To remedy this, I've created a (very small) script which extends the JavaScript RegExp constructor, enabling the aforementioned flags. Basically, it gives you a constructor called XRegExp which works exactly like the RegExp constructor except that it also accepts s and x as flags, in addition to the already supported g (global), i (case insensitive), and m (multiline, i.e., ^ and $ match at line breaks). As a bonus, XRegExp also improves cross-browser regex syntax consistency.

Here's how it works:

var regex = new XRegExp("te?", "gi");
var value = "Test".replace(regex, "z"); // value is now "zsz"

Look familiar? If you've used regular expressions in JavaScript before, it should — it's exactly like using RegExp. However, so far we haven't done anything that can't be accomplished using the native RegExp constructor. The s flag is pretty self-explanatory (specific details can be found in the FAQ, below), so here's an example with the x flag:

// Turn email addresses into links
var email = new XRegExp(
    "\\b                                      " +
    "# Capture the address to $1            \n" +
    "(                                        " +
    "  \\w[-.\\w]*               # username \n" +
    "  @                                      " +
    "  [-.a-z0-9]+\\.(?:com|net) # hostname \n" +
    ")                                        " +
    "\\b                                      ", "gix");

value = value.replace(email, "<a href=\"mailto:$1\">$1</a>");

That's certainly different! A couple notes:

When using XRegExp, the normal string escape rules (preceding special characters with "\") are necessary, just as with RegExp. Hence, the three instances of \n are metasequences within the string literal itself. JavaScript converts them to newline characters (which end the comments) before XRegExp sees the string.
The email regex is overly simplistic and only intended for demonstrative purposes.

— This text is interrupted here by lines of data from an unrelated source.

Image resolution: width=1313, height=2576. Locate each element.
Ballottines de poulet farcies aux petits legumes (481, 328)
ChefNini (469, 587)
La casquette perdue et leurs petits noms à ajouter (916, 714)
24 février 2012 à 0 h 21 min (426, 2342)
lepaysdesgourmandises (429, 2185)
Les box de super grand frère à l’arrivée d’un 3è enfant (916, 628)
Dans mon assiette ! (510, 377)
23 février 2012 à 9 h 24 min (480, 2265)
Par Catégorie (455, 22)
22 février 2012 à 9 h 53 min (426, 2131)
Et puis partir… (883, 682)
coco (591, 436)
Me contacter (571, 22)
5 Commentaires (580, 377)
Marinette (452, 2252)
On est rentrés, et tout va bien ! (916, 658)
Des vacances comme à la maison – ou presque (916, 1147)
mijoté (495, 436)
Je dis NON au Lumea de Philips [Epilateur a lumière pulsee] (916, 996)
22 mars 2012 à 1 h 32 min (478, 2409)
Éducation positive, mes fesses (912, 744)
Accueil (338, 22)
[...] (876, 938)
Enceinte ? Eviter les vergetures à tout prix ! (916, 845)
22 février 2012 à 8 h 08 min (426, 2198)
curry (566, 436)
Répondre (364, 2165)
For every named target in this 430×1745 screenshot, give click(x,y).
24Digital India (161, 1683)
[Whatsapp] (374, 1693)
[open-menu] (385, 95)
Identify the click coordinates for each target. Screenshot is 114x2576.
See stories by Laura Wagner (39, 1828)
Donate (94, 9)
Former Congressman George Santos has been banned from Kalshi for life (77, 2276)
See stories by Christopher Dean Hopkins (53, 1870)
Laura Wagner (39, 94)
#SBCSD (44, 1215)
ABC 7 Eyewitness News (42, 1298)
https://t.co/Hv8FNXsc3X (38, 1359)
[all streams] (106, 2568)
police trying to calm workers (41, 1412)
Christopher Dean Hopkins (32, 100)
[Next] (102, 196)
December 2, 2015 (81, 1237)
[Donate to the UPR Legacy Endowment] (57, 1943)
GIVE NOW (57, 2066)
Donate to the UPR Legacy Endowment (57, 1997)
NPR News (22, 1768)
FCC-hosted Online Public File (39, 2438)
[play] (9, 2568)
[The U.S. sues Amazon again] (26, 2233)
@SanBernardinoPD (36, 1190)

That's fairly nifty, but we can make this even easier. If you run the following line of code:

XRE.overrideNative();

…Like magic, the RegExp constructor itself will support the s and x flags from that point forward. The tradeoff is that you will then no longer be able to access information about the last match as properties of the global RegExp object. However, those properties are all officially deprecated anyway, and you can access all the same info though a combination of properties on regex instances and use of the exec() method.

Here's a quick FAQ. For the first two questions, I've borrowed portions of the explanations from O'Reilly's Mastering Regular Expressions, 3^rd Edition.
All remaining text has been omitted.